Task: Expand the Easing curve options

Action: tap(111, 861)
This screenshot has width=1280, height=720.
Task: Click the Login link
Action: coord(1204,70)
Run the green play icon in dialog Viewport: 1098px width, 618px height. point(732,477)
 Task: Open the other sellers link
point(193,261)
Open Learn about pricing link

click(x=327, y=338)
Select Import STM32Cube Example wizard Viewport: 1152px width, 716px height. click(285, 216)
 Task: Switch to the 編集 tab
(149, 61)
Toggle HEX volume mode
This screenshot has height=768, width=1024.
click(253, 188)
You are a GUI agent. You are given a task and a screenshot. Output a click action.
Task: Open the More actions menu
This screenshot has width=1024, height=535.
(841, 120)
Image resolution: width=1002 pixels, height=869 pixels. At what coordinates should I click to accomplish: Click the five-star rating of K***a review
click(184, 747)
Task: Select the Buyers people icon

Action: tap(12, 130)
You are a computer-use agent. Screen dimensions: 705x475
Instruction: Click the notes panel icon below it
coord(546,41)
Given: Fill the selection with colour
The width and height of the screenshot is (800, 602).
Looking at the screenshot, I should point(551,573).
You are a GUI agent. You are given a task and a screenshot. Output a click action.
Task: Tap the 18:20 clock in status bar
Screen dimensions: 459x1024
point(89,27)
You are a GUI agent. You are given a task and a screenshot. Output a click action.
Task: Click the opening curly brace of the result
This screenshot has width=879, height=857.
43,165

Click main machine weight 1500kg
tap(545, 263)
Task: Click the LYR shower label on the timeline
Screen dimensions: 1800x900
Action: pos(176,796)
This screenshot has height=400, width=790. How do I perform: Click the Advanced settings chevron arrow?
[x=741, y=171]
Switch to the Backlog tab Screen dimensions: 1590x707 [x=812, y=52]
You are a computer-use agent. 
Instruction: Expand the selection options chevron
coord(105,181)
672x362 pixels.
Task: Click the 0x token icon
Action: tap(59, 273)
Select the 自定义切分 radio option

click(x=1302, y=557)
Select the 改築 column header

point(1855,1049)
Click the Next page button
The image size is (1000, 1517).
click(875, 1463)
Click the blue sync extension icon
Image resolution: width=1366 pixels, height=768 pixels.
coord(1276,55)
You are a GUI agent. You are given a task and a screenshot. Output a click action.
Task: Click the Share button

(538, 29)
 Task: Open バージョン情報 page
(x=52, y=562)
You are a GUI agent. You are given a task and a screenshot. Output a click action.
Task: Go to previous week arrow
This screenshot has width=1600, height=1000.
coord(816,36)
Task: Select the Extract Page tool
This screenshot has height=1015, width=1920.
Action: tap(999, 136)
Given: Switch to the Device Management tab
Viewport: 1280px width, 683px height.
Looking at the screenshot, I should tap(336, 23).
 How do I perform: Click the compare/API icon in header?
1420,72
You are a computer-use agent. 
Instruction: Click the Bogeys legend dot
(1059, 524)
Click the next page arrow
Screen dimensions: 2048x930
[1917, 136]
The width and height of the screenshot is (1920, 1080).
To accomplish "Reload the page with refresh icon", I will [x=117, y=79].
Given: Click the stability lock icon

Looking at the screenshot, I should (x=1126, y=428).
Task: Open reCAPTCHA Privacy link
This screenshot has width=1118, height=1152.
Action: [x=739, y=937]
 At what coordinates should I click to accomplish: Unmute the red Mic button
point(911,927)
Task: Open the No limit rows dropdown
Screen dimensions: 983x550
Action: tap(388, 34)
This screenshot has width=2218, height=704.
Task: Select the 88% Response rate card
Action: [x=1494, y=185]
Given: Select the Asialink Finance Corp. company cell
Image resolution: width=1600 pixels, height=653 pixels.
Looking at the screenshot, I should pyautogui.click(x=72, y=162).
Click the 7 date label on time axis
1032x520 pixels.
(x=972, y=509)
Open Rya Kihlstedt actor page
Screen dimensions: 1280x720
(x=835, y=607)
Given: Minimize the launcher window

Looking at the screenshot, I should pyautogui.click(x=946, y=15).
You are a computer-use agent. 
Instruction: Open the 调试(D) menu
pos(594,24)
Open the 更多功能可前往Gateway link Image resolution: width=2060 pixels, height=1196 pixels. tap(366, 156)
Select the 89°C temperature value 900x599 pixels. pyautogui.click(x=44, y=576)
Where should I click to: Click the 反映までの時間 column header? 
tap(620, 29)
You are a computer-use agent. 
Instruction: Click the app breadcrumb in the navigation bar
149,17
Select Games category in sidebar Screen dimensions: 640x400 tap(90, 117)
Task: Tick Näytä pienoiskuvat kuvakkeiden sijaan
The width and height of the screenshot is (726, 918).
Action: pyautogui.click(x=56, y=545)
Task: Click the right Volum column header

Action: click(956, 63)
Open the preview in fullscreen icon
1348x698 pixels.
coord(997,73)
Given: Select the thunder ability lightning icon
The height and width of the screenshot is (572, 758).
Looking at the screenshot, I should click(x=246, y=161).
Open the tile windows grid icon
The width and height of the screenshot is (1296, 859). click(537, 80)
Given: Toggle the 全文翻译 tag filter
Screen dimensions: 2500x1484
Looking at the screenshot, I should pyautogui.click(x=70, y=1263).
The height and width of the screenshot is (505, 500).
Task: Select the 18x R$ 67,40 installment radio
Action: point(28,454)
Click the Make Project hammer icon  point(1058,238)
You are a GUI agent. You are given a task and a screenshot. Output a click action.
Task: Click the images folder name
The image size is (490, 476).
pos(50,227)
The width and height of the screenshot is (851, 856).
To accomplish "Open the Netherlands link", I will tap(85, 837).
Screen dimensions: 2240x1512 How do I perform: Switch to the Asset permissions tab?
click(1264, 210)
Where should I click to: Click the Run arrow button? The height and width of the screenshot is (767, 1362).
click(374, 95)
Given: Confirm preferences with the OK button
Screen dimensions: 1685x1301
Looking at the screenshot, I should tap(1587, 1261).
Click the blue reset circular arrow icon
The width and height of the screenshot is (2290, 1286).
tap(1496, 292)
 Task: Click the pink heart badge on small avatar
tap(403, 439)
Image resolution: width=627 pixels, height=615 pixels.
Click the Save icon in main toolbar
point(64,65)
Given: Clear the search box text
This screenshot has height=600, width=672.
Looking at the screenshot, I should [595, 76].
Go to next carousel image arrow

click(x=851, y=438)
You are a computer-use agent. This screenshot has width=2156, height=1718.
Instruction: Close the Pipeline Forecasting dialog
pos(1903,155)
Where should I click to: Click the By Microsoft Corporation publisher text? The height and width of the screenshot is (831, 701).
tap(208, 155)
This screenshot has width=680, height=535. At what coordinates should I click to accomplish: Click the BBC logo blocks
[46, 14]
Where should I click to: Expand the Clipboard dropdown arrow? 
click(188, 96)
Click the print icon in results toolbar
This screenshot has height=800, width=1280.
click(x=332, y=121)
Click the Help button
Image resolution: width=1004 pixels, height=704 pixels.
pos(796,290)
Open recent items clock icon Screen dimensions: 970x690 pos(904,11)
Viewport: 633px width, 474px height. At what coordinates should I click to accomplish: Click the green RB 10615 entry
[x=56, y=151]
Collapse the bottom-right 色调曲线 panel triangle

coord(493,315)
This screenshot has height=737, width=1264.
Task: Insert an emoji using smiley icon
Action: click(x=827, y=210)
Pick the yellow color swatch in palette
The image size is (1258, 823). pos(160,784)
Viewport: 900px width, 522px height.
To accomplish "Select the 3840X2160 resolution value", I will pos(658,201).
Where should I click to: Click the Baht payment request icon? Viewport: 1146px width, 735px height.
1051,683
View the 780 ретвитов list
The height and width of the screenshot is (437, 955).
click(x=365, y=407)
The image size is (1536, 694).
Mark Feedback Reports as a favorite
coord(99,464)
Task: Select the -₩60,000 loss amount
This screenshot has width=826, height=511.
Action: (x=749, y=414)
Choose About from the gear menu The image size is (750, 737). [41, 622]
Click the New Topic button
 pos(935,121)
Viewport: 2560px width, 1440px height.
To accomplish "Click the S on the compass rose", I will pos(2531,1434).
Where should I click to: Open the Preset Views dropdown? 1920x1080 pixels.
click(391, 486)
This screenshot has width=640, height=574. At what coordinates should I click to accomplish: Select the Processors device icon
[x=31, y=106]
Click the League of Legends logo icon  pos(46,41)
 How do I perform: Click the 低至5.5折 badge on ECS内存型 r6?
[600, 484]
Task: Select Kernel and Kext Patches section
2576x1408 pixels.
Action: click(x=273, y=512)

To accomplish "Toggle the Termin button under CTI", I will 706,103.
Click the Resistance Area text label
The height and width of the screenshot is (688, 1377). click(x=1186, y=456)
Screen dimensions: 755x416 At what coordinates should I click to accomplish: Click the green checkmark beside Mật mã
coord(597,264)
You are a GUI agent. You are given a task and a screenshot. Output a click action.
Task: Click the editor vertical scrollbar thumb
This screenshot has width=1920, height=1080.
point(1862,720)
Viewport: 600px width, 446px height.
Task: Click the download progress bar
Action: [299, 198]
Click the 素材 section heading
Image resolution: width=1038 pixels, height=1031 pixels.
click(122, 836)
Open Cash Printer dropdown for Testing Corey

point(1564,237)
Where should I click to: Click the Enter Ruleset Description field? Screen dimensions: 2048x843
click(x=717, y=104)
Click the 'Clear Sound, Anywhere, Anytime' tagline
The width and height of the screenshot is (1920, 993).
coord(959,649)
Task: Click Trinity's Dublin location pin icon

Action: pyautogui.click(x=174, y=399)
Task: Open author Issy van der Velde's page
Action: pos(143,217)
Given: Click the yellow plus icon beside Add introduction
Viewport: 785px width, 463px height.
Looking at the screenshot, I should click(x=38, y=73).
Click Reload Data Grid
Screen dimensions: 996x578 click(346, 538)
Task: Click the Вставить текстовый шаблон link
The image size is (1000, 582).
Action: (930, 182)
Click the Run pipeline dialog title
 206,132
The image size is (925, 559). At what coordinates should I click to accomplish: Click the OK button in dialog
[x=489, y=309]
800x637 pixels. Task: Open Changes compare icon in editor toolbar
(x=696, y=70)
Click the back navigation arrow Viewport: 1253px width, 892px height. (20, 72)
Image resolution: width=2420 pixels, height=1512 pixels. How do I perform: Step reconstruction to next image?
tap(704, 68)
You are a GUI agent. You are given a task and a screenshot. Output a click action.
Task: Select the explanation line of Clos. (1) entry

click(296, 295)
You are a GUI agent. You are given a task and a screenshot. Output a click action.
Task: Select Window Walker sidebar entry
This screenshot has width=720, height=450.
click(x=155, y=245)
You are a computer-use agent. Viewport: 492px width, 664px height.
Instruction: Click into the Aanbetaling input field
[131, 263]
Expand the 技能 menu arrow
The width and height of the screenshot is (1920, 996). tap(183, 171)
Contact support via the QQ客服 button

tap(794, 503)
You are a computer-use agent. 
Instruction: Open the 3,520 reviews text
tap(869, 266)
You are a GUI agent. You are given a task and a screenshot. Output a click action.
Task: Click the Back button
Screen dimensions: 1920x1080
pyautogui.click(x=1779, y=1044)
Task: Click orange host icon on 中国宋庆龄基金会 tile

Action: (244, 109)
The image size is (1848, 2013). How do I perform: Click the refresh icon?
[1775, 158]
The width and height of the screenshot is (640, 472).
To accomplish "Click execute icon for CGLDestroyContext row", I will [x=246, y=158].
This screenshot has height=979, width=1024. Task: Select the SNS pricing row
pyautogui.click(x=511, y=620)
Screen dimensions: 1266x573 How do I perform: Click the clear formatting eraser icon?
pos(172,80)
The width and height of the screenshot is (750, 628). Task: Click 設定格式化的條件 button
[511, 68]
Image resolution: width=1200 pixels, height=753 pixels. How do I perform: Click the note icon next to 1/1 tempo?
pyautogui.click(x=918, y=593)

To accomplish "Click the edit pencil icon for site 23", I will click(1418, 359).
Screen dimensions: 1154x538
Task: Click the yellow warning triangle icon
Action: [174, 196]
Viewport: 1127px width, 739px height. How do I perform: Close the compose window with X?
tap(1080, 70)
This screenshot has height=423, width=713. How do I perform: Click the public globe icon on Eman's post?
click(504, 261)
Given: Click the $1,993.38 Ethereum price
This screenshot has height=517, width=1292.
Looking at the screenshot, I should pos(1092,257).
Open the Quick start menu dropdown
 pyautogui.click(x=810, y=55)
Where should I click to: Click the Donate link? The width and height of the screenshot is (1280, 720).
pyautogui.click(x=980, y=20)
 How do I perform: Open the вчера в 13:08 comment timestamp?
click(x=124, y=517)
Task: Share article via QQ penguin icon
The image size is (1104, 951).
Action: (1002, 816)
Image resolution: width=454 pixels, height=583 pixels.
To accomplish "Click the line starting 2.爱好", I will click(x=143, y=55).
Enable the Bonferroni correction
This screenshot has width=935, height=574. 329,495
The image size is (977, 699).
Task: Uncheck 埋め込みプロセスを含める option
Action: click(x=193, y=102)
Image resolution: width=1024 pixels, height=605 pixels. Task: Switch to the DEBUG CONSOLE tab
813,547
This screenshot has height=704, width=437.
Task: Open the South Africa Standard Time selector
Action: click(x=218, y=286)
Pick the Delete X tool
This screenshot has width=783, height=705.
------
Can you return, unchanged, the part of the entries that opens with the line containing "How do I perform: Open" and runs through the end of the entries?

 How do I perform: Open the вчера в 13:08 comment timestamp?
click(x=124, y=517)
Task: Share article via QQ penguin icon
The image size is (1104, 951).
Action: (1002, 816)
Image resolution: width=454 pixels, height=583 pixels.
To accomplish "Click the line starting 2.爱好", I will click(x=143, y=55).
Enable the Bonferroni correction
This screenshot has width=935, height=574. 329,495
The image size is (977, 699).
Task: Uncheck 埋め込みプロセスを含める option
Action: click(x=193, y=102)
Image resolution: width=1024 pixels, height=605 pixels. Task: Switch to the DEBUG CONSOLE tab
813,547
This screenshot has height=704, width=437.
Task: Open the South Africa Standard Time selector
Action: click(x=218, y=286)
Pick the Delete X tool
This screenshot has width=783, height=705.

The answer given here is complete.